*Collected data entries*:
━━━━━━━━━━━━━━━━
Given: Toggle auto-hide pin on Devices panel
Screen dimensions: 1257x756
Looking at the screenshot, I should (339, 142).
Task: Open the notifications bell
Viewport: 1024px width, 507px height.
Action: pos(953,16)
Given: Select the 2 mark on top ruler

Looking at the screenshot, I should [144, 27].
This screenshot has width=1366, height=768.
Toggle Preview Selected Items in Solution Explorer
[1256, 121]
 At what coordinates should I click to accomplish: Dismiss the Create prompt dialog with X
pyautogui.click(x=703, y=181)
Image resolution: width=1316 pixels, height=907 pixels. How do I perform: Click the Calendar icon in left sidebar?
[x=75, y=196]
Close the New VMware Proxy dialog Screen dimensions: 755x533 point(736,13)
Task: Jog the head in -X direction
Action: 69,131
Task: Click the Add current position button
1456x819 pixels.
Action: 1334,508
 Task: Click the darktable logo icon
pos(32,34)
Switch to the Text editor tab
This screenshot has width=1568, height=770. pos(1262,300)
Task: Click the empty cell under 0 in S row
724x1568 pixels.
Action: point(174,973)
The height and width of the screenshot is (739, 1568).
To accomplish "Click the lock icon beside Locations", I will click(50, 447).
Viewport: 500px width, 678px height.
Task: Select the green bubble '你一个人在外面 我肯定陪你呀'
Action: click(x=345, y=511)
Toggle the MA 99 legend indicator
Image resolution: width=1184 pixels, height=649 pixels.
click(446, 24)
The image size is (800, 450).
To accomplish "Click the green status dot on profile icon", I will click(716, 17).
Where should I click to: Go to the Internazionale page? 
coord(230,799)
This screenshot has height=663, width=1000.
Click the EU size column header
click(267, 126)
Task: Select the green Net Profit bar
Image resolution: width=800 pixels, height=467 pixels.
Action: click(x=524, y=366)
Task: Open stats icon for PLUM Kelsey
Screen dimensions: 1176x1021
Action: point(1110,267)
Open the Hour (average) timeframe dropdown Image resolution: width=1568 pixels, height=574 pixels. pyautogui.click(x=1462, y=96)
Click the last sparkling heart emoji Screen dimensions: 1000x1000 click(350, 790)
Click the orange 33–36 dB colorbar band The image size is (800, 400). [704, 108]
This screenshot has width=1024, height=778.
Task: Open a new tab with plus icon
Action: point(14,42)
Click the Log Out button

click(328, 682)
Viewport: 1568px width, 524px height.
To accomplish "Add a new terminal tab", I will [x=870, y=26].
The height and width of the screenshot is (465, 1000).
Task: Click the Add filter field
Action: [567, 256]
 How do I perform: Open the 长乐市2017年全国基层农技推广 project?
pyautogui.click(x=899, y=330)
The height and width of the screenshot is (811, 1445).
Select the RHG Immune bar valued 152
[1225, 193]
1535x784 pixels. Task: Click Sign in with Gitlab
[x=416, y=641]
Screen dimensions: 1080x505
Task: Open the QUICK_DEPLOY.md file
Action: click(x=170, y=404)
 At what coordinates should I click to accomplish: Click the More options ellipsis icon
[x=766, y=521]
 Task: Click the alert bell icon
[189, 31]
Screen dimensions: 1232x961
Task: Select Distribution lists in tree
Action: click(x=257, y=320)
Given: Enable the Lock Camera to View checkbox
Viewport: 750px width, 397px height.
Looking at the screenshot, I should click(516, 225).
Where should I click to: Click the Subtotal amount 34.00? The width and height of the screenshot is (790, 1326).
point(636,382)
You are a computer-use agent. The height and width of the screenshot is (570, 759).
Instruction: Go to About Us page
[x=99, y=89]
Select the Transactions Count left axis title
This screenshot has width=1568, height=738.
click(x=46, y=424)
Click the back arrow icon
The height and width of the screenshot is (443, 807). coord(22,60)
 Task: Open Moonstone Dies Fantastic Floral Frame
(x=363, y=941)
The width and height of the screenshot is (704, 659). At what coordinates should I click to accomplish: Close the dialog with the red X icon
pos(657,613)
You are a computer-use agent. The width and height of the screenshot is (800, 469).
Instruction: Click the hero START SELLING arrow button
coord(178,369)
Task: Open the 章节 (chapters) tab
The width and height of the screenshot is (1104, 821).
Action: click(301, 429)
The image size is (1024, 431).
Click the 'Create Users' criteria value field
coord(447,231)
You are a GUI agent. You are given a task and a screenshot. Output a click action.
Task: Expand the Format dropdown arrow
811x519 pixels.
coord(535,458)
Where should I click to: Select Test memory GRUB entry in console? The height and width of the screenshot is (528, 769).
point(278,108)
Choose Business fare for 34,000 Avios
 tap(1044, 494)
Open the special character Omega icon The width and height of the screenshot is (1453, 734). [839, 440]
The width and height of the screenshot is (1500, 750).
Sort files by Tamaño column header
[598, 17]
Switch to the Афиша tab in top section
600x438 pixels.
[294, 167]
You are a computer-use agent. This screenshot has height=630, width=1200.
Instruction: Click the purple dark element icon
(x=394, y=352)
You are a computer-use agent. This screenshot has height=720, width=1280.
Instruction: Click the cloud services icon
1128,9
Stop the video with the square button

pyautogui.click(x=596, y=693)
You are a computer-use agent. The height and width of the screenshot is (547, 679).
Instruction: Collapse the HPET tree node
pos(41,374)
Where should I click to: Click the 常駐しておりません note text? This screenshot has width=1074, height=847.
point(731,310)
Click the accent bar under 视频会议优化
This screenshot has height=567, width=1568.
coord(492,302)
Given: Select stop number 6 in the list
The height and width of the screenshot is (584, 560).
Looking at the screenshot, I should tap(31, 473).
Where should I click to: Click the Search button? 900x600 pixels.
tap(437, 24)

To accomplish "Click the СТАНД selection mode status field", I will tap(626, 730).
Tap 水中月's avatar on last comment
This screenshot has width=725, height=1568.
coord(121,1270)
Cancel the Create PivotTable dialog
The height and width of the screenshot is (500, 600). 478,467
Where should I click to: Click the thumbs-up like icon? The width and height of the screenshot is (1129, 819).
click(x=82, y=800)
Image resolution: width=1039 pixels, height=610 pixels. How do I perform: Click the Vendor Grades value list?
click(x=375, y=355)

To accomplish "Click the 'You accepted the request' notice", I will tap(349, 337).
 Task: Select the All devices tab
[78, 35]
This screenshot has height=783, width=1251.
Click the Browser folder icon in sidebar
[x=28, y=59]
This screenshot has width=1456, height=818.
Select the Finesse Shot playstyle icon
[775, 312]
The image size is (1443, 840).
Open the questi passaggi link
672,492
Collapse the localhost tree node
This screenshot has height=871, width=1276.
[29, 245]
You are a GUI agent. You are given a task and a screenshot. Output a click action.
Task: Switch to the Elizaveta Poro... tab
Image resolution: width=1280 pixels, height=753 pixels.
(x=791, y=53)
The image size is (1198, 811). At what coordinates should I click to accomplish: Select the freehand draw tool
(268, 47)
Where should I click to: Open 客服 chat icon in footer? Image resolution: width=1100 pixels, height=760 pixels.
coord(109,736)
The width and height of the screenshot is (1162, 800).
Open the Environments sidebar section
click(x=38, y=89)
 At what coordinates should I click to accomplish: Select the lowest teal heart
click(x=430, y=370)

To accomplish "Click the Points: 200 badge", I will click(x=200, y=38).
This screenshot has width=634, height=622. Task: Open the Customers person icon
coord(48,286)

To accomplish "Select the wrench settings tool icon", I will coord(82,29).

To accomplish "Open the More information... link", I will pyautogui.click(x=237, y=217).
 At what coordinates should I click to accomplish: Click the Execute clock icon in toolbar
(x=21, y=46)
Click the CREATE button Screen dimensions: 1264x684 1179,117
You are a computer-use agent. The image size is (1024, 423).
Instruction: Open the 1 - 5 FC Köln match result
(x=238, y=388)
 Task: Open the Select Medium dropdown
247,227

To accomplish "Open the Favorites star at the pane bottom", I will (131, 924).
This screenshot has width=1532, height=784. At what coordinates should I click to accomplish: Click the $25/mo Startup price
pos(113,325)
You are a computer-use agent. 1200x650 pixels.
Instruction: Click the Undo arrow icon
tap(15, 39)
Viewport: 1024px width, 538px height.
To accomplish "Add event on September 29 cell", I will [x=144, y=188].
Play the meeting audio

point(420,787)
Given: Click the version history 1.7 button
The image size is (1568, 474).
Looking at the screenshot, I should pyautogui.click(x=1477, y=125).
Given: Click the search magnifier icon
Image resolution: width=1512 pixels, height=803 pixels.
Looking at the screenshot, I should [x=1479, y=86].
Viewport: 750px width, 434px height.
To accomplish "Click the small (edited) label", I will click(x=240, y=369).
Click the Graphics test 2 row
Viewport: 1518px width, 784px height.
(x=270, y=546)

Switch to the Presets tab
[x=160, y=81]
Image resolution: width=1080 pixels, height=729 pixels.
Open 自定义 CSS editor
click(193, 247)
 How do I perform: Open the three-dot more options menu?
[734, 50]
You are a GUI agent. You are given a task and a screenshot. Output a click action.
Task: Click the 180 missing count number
━━━━━━━━━━━━━━━━
*What you have to do*: Filter the entries above down to the lines that hold the word "number", and copy those lines.

*Expected answer*:
Given: Select stop number 6 in the list
Task: Click the 180 missing count number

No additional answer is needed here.